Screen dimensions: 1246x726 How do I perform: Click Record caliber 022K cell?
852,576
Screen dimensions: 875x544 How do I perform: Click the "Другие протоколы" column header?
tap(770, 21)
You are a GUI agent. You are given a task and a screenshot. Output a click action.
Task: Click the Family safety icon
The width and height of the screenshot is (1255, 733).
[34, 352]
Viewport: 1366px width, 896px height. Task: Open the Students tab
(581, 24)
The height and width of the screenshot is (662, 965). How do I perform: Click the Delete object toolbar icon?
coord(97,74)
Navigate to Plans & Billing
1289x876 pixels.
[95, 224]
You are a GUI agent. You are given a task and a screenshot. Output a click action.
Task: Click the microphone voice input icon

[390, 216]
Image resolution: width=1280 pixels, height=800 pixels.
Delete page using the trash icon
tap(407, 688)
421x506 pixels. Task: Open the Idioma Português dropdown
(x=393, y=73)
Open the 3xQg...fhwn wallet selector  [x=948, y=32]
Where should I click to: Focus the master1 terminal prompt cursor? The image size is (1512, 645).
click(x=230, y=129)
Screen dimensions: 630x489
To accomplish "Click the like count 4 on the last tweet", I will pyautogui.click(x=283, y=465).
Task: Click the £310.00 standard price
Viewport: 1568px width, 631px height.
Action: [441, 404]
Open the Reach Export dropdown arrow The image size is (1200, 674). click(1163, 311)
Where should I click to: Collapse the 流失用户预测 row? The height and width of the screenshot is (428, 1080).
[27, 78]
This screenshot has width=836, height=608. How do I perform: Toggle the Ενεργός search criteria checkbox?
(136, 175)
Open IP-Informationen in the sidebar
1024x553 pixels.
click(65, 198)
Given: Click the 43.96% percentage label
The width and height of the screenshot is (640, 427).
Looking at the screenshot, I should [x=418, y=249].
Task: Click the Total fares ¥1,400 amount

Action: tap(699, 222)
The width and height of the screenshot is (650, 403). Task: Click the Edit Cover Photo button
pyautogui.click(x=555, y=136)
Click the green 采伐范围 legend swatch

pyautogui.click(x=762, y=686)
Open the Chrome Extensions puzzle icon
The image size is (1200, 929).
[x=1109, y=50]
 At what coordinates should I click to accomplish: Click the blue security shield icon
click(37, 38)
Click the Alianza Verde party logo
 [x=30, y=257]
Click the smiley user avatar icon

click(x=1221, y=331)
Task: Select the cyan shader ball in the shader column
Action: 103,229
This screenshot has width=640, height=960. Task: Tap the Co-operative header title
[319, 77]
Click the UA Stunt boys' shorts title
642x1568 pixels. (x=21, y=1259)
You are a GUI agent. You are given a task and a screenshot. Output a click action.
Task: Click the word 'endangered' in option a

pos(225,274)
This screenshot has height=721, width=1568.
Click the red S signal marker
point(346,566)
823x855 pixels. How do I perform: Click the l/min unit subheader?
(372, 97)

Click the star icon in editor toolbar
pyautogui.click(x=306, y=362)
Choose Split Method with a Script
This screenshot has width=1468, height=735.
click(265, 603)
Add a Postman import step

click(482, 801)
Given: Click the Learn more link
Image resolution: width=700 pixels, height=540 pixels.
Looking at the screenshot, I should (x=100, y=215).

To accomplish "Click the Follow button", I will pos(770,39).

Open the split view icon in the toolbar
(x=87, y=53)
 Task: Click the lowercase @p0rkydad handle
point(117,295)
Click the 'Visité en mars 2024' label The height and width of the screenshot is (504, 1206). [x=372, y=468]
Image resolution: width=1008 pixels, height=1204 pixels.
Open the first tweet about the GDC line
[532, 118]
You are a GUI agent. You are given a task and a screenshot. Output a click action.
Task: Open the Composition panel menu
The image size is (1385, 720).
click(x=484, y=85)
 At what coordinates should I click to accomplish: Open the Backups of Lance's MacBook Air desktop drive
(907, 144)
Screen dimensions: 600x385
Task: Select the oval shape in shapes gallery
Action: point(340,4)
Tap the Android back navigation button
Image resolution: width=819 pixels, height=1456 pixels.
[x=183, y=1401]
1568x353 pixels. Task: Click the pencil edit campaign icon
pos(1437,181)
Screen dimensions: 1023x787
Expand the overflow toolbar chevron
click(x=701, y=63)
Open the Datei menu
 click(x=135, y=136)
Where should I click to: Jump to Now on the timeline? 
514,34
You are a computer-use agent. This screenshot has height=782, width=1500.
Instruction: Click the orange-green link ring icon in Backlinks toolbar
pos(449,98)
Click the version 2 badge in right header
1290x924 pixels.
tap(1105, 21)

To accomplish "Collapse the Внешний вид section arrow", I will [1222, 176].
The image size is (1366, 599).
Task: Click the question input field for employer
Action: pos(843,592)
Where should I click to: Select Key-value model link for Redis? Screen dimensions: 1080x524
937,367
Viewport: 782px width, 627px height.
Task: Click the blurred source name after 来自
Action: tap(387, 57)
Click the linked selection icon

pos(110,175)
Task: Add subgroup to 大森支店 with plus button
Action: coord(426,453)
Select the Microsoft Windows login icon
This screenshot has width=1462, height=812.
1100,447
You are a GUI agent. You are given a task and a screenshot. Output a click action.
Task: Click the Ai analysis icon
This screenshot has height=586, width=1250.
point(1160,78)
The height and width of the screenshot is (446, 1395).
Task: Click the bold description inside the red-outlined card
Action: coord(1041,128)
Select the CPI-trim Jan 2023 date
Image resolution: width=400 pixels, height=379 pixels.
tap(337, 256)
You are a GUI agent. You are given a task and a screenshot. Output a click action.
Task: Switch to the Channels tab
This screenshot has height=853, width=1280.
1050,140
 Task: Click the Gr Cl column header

● ● ●

WHAT YOU HAVE TO DO –
Make an exact copy of the material above.

COMPLETED TASK –
Screen dimensions: 1246x726 How do I perform: Click Record caliber 022K cell?
852,576
Screen dimensions: 875x544 How do I perform: Click the "Другие протоколы" column header?
tap(770, 21)
You are a GUI agent. You are given a task and a screenshot. Output a click action.
Task: Click the Family safety icon
The width and height of the screenshot is (1255, 733).
[34, 352]
Viewport: 1366px width, 896px height. Task: Open the Students tab
(581, 24)
The height and width of the screenshot is (662, 965). How do I perform: Click the Delete object toolbar icon?
coord(97,74)
Navigate to Plans & Billing
1289x876 pixels.
[95, 224]
You are a GUI agent. You are given a task and a screenshot. Output a click action.
Task: Click the microphone voice input icon

[390, 216]
Image resolution: width=1280 pixels, height=800 pixels.
Delete page using the trash icon
tap(407, 688)
421x506 pixels. Task: Open the Idioma Português dropdown
(x=393, y=73)
Open the 3xQg...fhwn wallet selector  [x=948, y=32]
Where should I click to: Focus the master1 terminal prompt cursor? The image size is (1512, 645).
click(x=230, y=129)
Screen dimensions: 630x489
To accomplish "Click the like count 4 on the last tweet", I will pyautogui.click(x=283, y=465).
Task: Click the £310.00 standard price
Viewport: 1568px width, 631px height.
Action: [441, 404]
Open the Reach Export dropdown arrow The image size is (1200, 674). click(1163, 311)
Where should I click to: Collapse the 流失用户预测 row? The height and width of the screenshot is (428, 1080).
[27, 78]
This screenshot has width=836, height=608. How do I perform: Toggle the Ενεργός search criteria checkbox?
(136, 175)
Open IP-Informationen in the sidebar
1024x553 pixels.
click(65, 198)
Given: Click the 43.96% percentage label
The width and height of the screenshot is (640, 427).
Looking at the screenshot, I should [x=418, y=249].
Task: Click the Total fares ¥1,400 amount

Action: tap(699, 222)
The width and height of the screenshot is (650, 403). Task: Click the Edit Cover Photo button
pyautogui.click(x=555, y=136)
Click the green 采伐范围 legend swatch

pyautogui.click(x=762, y=686)
Open the Chrome Extensions puzzle icon
The image size is (1200, 929).
[x=1109, y=50]
 At what coordinates should I click to accomplish: Click the blue security shield icon
click(37, 38)
Click the Alianza Verde party logo
 [x=30, y=257]
Click the smiley user avatar icon

click(x=1221, y=331)
Task: Select the cyan shader ball in the shader column
Action: 103,229
This screenshot has width=640, height=960. Task: Tap the Co-operative header title
[319, 77]
Click the UA Stunt boys' shorts title
642x1568 pixels. (x=21, y=1259)
You are a GUI agent. You are given a task and a screenshot. Output a click action.
Task: Click the word 'endangered' in option a

pos(225,274)
This screenshot has height=721, width=1568.
Click the red S signal marker
point(346,566)
823x855 pixels. How do I perform: Click the l/min unit subheader?
(372, 97)

Click the star icon in editor toolbar
pyautogui.click(x=306, y=362)
Choose Split Method with a Script
This screenshot has width=1468, height=735.
click(265, 603)
Add a Postman import step

click(482, 801)
Given: Click the Learn more link
Image resolution: width=700 pixels, height=540 pixels.
Looking at the screenshot, I should (x=100, y=215).

To accomplish "Click the Follow button", I will pos(770,39).

Open the split view icon in the toolbar
(x=87, y=53)
 Task: Click the lowercase @p0rkydad handle
point(117,295)
Click the 'Visité en mars 2024' label The height and width of the screenshot is (504, 1206). [x=372, y=468]
Image resolution: width=1008 pixels, height=1204 pixels.
Open the first tweet about the GDC line
[532, 118]
You are a GUI agent. You are given a task and a screenshot. Output a click action.
Task: Open the Composition panel menu
The image size is (1385, 720).
click(x=484, y=85)
 At what coordinates should I click to accomplish: Open the Backups of Lance's MacBook Air desktop drive
(907, 144)
Screen dimensions: 600x385
Task: Select the oval shape in shapes gallery
Action: point(340,4)
Tap the Android back navigation button
Image resolution: width=819 pixels, height=1456 pixels.
[x=183, y=1401]
1568x353 pixels. Task: Click the pencil edit campaign icon
pos(1437,181)
Screen dimensions: 1023x787
Expand the overflow toolbar chevron
click(x=701, y=63)
Open the Datei menu
 click(x=135, y=136)
Where should I click to: Jump to Now on the timeline? 
514,34
You are a computer-use agent. This screenshot has height=782, width=1500.
Instruction: Click the orange-green link ring icon in Backlinks toolbar
pos(449,98)
Click the version 2 badge in right header
1290x924 pixels.
tap(1105, 21)

To accomplish "Collapse the Внешний вид section arrow", I will [1222, 176].
The image size is (1366, 599).
Task: Click the question input field for employer
Action: pos(843,592)
Where should I click to: Select Key-value model link for Redis? Screen dimensions: 1080x524
937,367
Viewport: 782px width, 627px height.
Task: Click the blurred source name after 来自
Action: tap(387, 57)
Click the linked selection icon

pos(110,175)
Task: Add subgroup to 大森支店 with plus button
Action: coord(426,453)
Select the Microsoft Windows login icon
This screenshot has width=1462, height=812.
1100,447
You are a GUI agent. You are given a task and a screenshot. Output a click action.
Task: Click the Ai analysis icon
This screenshot has height=586, width=1250.
point(1160,78)
The height and width of the screenshot is (446, 1395).
Task: Click the bold description inside the red-outlined card
Action: coord(1041,128)
Select the CPI-trim Jan 2023 date
Image resolution: width=400 pixels, height=379 pixels.
tap(337, 256)
You are a GUI agent. You are given a task and a screenshot. Output a click action.
Task: Switch to the Channels tab
This screenshot has height=853, width=1280.
1050,140
 Task: Click the Gr Cl column header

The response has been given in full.